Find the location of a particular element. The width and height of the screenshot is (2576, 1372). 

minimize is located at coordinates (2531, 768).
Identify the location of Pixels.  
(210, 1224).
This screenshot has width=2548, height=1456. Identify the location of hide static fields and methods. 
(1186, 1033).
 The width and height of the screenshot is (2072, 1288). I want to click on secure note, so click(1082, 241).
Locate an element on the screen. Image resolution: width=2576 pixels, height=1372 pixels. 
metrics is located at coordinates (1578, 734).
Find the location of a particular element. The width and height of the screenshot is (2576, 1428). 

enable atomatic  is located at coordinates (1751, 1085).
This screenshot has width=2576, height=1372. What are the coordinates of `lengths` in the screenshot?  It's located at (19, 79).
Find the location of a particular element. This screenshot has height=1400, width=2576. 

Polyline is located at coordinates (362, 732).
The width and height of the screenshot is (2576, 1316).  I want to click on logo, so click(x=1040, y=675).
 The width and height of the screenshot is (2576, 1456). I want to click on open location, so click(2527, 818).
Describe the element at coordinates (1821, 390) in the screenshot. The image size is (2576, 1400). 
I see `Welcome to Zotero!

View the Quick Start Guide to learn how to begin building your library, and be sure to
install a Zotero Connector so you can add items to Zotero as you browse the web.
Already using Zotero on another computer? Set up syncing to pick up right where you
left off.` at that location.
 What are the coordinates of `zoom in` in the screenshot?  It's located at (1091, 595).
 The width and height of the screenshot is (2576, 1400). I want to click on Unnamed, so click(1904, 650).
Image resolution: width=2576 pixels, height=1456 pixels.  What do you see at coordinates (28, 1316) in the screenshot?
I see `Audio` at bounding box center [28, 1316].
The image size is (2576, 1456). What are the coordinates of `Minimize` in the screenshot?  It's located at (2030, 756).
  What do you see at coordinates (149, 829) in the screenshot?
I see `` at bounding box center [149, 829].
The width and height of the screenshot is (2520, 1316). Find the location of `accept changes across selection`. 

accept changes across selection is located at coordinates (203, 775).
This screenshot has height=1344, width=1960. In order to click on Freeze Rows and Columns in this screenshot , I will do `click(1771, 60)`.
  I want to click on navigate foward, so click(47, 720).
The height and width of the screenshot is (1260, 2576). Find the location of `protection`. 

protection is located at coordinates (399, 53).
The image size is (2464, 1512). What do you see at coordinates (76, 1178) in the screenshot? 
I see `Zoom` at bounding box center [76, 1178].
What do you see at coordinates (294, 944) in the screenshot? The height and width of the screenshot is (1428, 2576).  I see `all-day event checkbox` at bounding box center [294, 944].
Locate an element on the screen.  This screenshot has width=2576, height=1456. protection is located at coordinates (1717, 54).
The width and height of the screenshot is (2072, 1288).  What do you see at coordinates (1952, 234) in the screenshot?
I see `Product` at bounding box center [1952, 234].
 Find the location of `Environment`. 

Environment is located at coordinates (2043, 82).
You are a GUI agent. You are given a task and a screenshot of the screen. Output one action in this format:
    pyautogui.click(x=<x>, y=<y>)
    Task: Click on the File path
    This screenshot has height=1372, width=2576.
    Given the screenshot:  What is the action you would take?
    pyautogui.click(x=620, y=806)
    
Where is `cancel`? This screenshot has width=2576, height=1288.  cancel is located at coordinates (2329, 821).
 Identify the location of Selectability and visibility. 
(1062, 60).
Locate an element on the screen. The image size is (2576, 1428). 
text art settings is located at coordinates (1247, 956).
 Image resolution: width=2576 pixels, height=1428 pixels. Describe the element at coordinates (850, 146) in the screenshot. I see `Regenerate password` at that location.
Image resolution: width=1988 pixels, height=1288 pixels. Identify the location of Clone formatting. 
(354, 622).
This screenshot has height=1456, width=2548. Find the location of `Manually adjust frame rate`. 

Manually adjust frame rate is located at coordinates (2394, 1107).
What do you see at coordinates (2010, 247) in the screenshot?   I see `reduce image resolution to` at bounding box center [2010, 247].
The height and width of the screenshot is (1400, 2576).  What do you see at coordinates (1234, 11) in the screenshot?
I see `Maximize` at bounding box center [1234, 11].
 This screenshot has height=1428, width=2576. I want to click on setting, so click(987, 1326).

**TASK BRIEF:** Rewrite the material between the lines holding "coordinates (2329, 821)." and "Image resolution: width=2576 pixels, height=1428", inclusive, changing "Selectability and visibility" to "Visibility and layering" and leaving everything else as it stands.

**ANSWER TO THE TASK:**
Where is `cancel`? This screenshot has width=2576, height=1288.  cancel is located at coordinates (2329, 821).
 Identify the location of Visibility and layering. 
(1062, 60).
Locate an element on the screen. The image size is (2576, 1428). 
text art settings is located at coordinates (1247, 956).
 Image resolution: width=2576 pixels, height=1428 pixels. Describe the element at coordinates (850, 146) in the screenshot. I see `Regenerate password` at that location.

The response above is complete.